▸ **Try it**
Write out, with no changes, every line starting at the one that contains "Uncheck the C0 Comienzo checkbox" and ending at the last line of the data below. Leave pictures out.

▸ **Material provided**
################
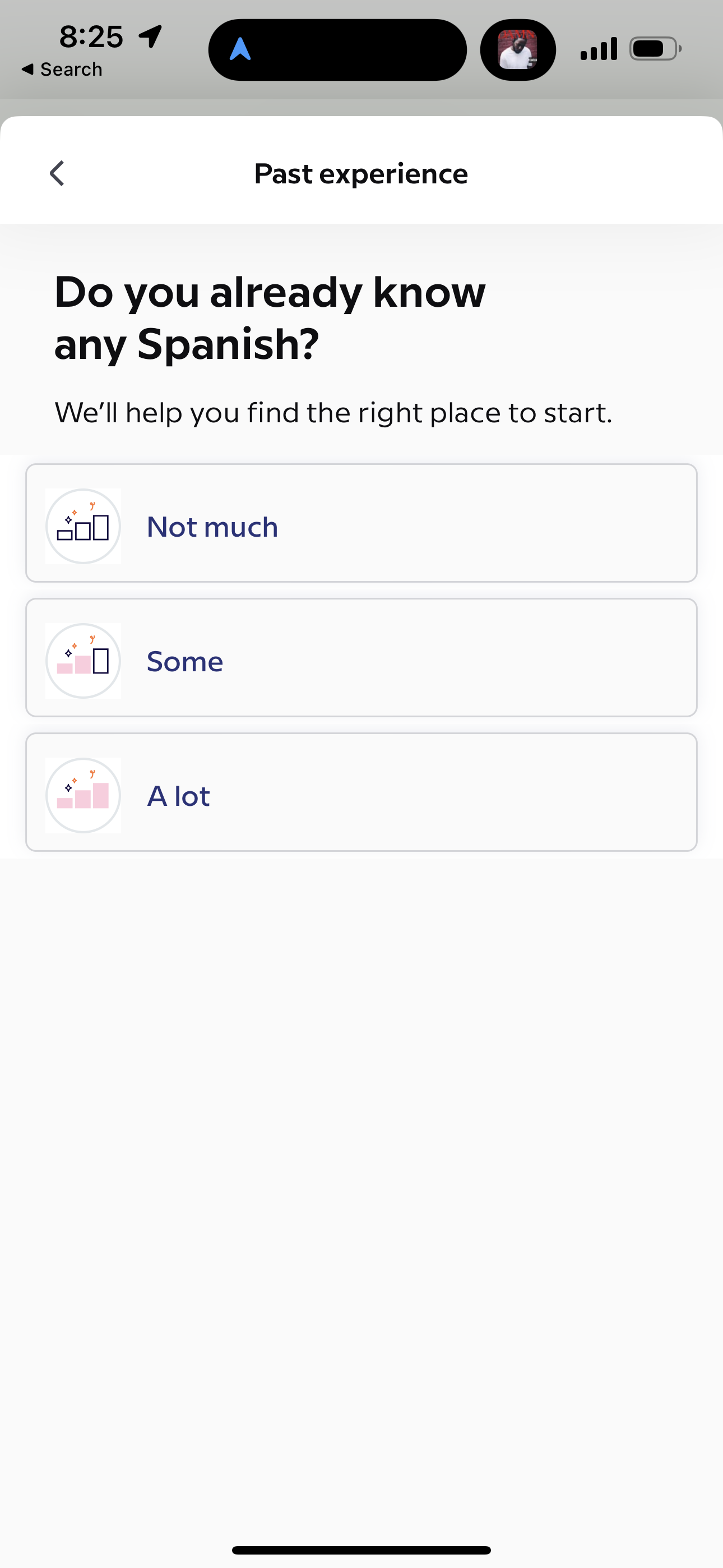
Task: Click the heading Do you already know any Spanish
Action: 270,316
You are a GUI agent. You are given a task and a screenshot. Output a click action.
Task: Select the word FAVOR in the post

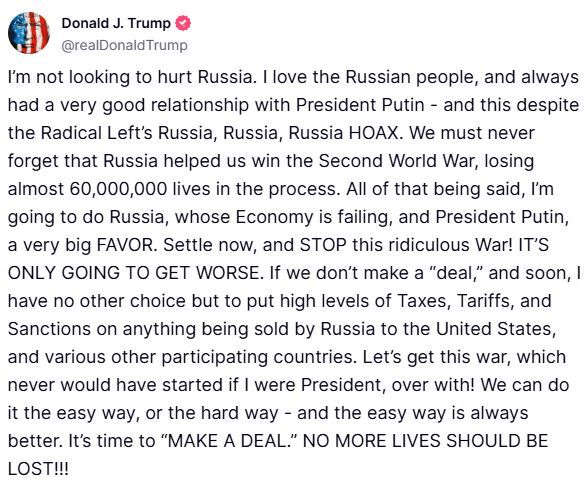click(126, 245)
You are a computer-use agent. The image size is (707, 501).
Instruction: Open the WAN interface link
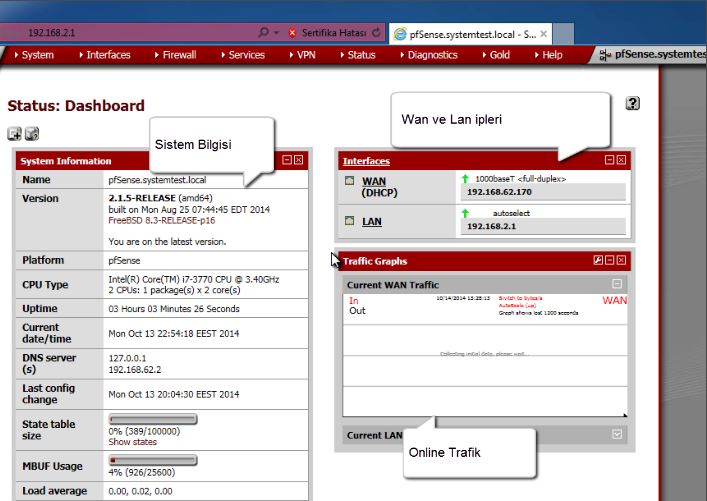[373, 181]
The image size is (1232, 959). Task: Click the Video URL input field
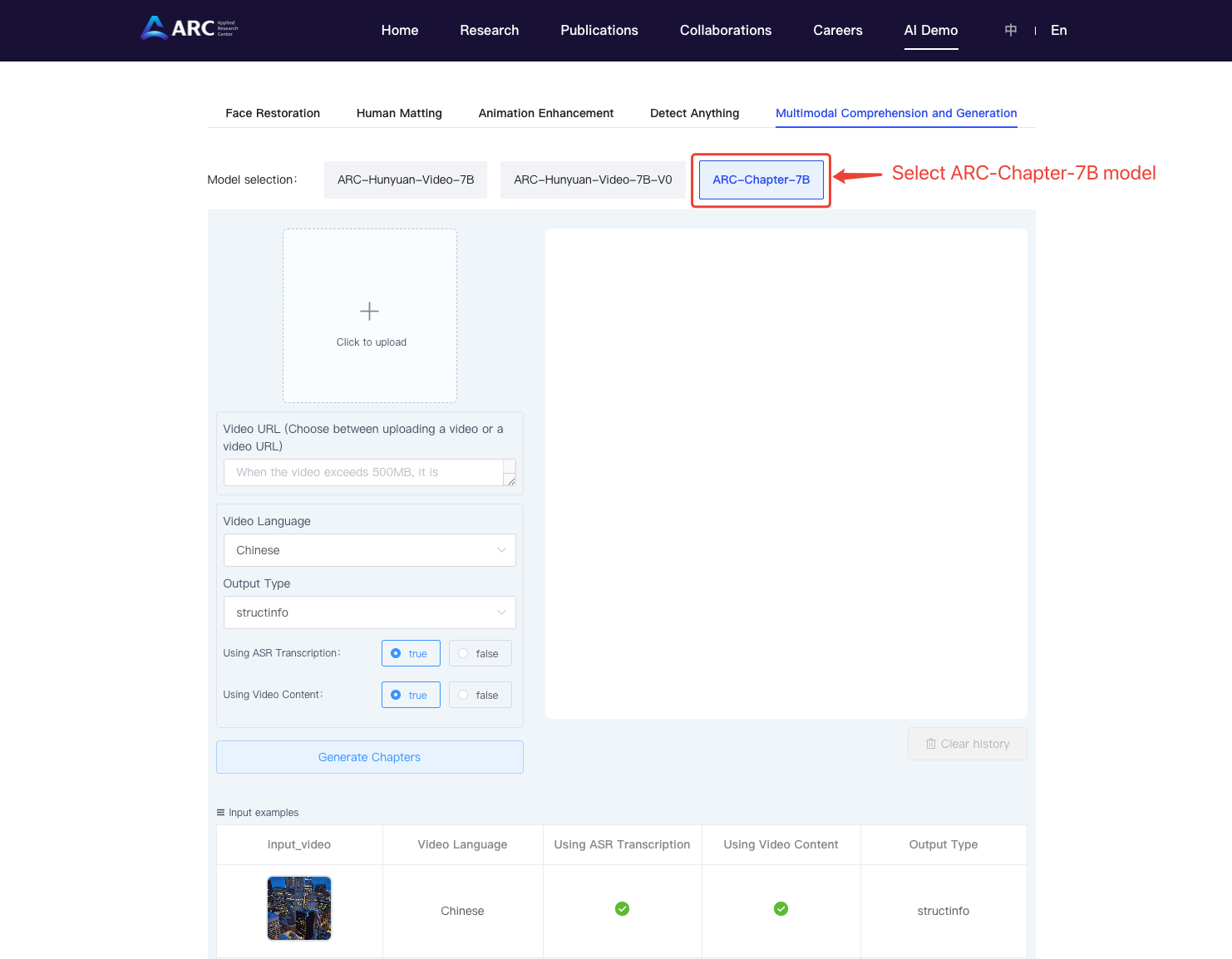[x=364, y=472]
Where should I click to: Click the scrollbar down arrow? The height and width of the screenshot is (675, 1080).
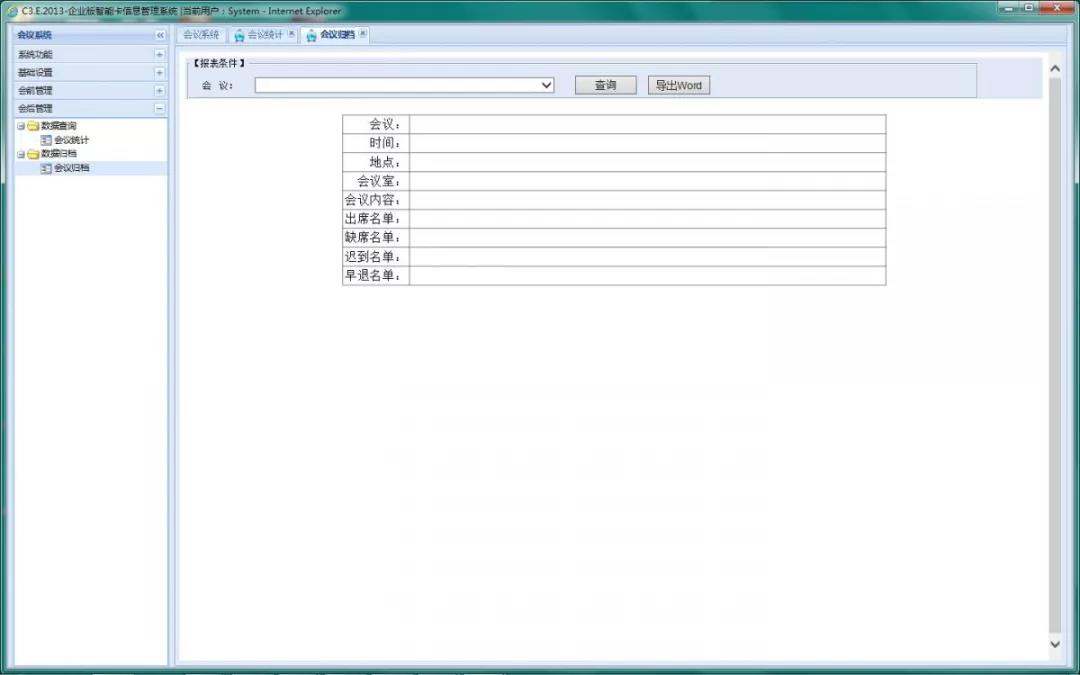coord(1054,645)
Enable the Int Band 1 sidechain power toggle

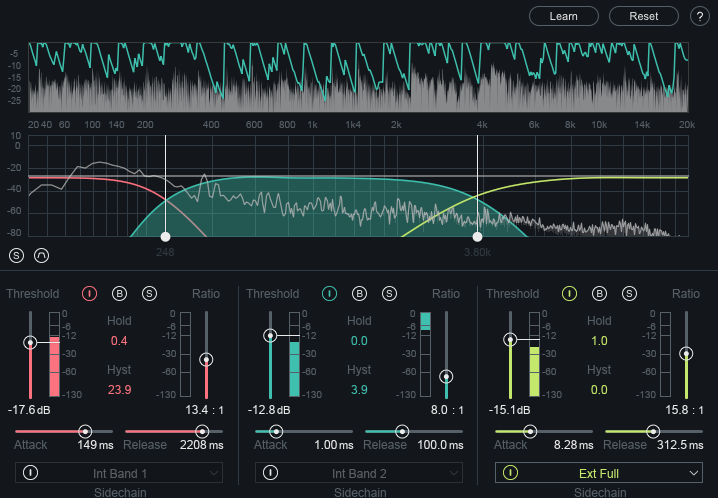tap(31, 472)

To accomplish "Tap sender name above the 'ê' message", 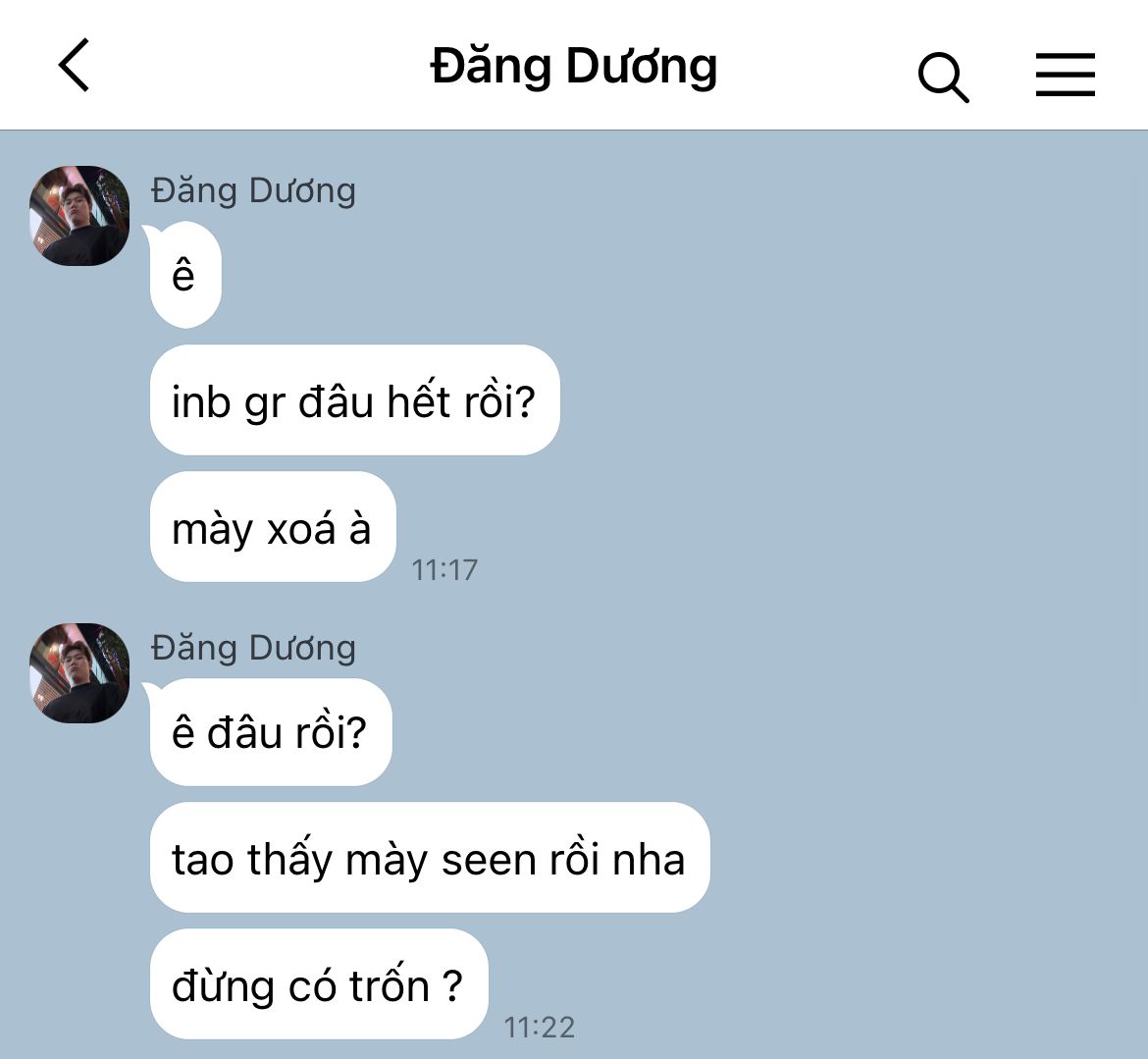I will tap(253, 191).
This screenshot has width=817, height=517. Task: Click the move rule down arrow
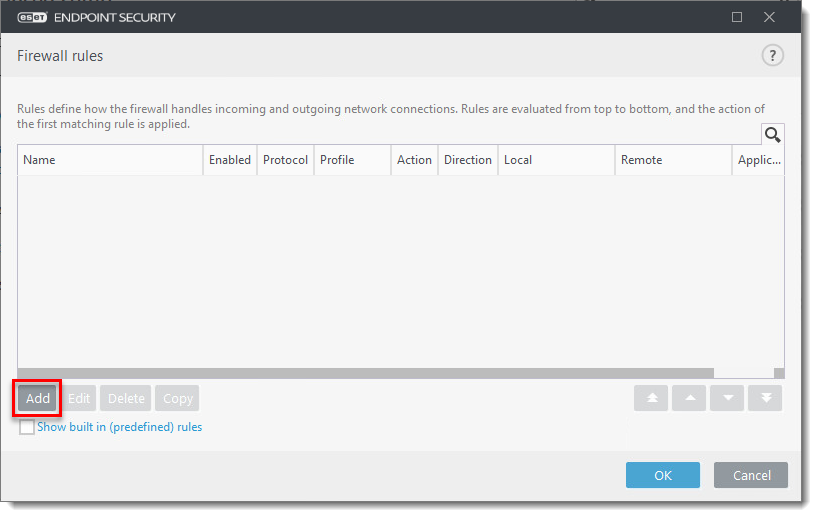click(727, 398)
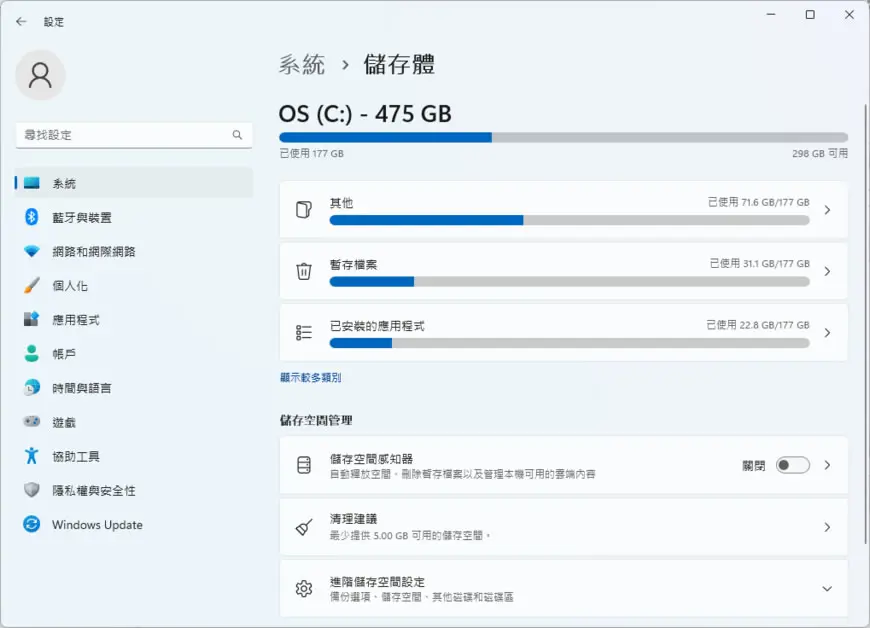
Task: Click the gear icon for 進階儲存空間設定
Action: pyautogui.click(x=304, y=589)
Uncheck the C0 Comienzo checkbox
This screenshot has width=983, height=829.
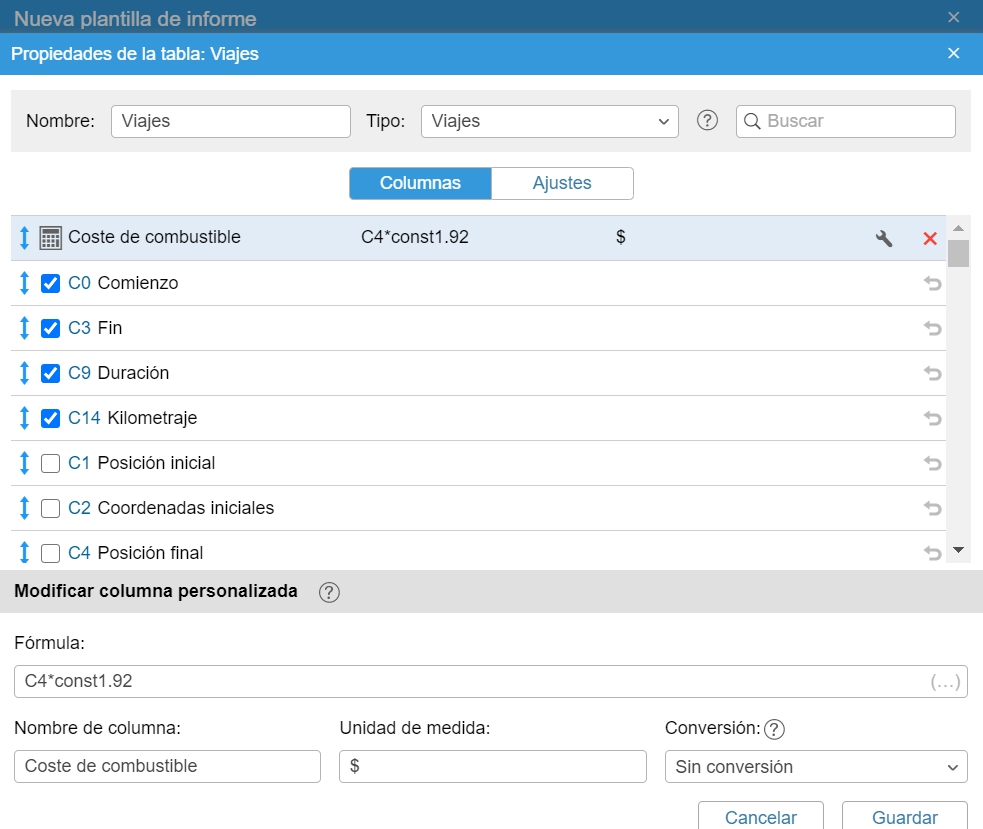point(51,283)
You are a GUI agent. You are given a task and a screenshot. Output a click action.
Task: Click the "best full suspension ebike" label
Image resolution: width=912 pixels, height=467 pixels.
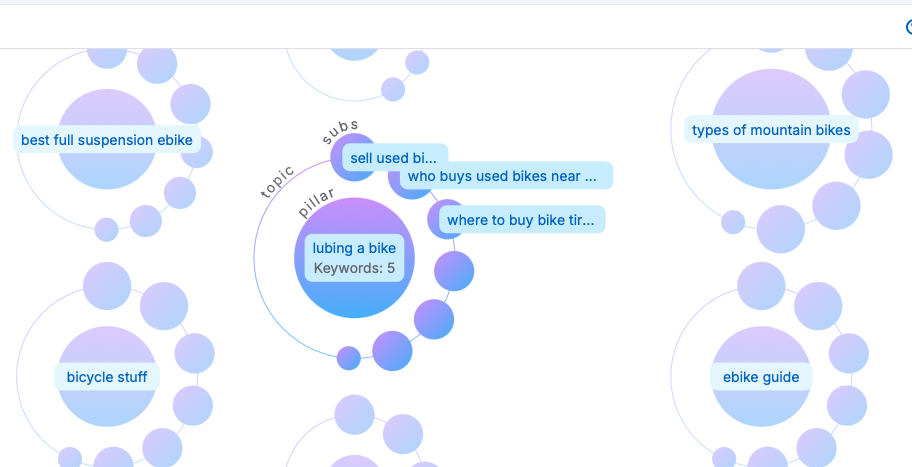pyautogui.click(x=107, y=141)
################
▸ **Written answer**
Uncheck the C0 Comienzo checkbox
This screenshot has width=983, height=829.
point(51,283)
You are a GUI agent. You are given a task and a screenshot. Output a click action.
Task: Click the "best full suspension ebike" label
Image resolution: width=912 pixels, height=467 pixels.
pyautogui.click(x=107, y=141)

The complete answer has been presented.